The American College of Physicians (ACP) has issued a guidance statement on the optimal hemoglobin A1c targets for patients with type 2 diabetes. More confusion?
"This guidance statement is derived from other organizations’ guidelines and is based on an evaluation of the strengths and weaknesses of the available guidelines," write Amir Qaseem, MD, PhD, MHA, from the ACP in Philadelphia, and colleagues from the Clinical Efficacy Assessment Subcommittee of the ACP. "We used the Appraisal of Guidelines, Research and Evaluation in Europe (AGREE) appraisal instrument to evaluate the guidelines from various organizations."
The reviewed guidelines differed in whether they recommended a specific hemoglobin A1c target, as well as in their choice of a specific target hemoglobin A1c level. Except for the American Academy of Family Physicians guidelines, all guidelines specified hemoglobin A1c target levels. Although most guidelines recommend a target hemoglobin A1c level of approximately 7%, several guidelines recommend tailoring the target hemoglobin A1c based on individual patient factors, including risk for microvascular and macrovascular complications, life expectancy, and comorbid conditions. All the reviewed guidelines agreed that target hemoglobin A1c levels should be individualized for specific patients.
After reviewing the available guidelines, the ACP committee issued 3 summary statements:
Statement 1: The goal for glycemic control should be set as low as is feasible to prevent microvascular complications of diabetes, while avoiding undue risk for adverse events or placing an unacceptable burden on patients. Discussing with the patient the risks and benefits of specific levels of glycemic control should precede setting treatment goals.
Based on individualized assessment, a hemoglobin A1c level less than 7% is a reasonable target for many patients, but not for all. Hemoglobin A1c goals higher than 7% may be indicated for patients who are elderly or frail, who are at higher risk for adverse events from tight control, or who have substantially lowered life expectancy from comorbid conditions. More stringent targets may be indicated in patients who are at increased risk for microvascular complications.

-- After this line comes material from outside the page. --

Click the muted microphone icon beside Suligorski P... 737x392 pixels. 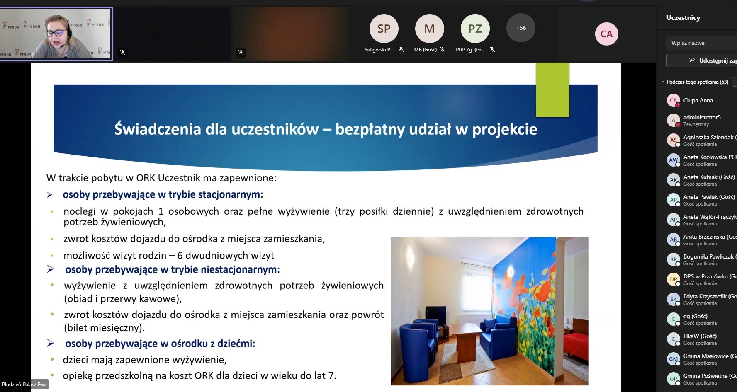pos(401,49)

Statement 2: Individualized evaluation of risk for complications from diabetes, comorbidity, life expectancy, and patient preferences should determine the specific goal for hemoglobin A1c level.
Statement 3: The ACP committee recommends additional research to evaluate the optimal level of glycemic control, particularly in patients who have significant comorbid conditions.
"Understanding the benefits and harms of various levels of glycemic control remains challenging, particularly in patients with other comorbid conditions," the authors conclude. "In addition to the importance of glycemic control, management of blood pressure and lipid levels is also essential to prevent complications of diabetes. Further research that elucidates optimal level of glycemic control in patients of different ages, in patients with comorbid conditions, and in patient populations representative of those seen in practice would provide important additional guidance for management of diabetes."
Ann Intern Med. 2007;147:417-422.
What should your A1c be?
Below 7%, below 6.5% OR NORMAL?
When do we get honest with the public and tell them the truth? To reduce your risks as if you did not have diabetes, then you need an A1c that represents a healthy individual without diabetes. The studies have shown that a normal A1c for a healthy person without diabetes should be 4.3 to 4.6%. In the Epic-Norfolk study they showed that an A1c of 5% compared to an individual with an A1c of 6% had an increased risk of cardiovascular death of 28% higher.
In all of the recommendations they say that the A1c should be as low as possible without hypoglycemia. The ADA sticks with 7% or below, AACE stays with 6.5% or below, what does below mean? When we say it should be 7 or below then that is usually where most medical professionals stop being aggressive. We hear 7% we hear 6.5 % we even sometimes hear 6%.
If your child had diabetes, would you be satisfied at 6.5% or would you want it Normal, as if they did not have diabetes? Or would you like to wait 15 years and see what the studies tell us?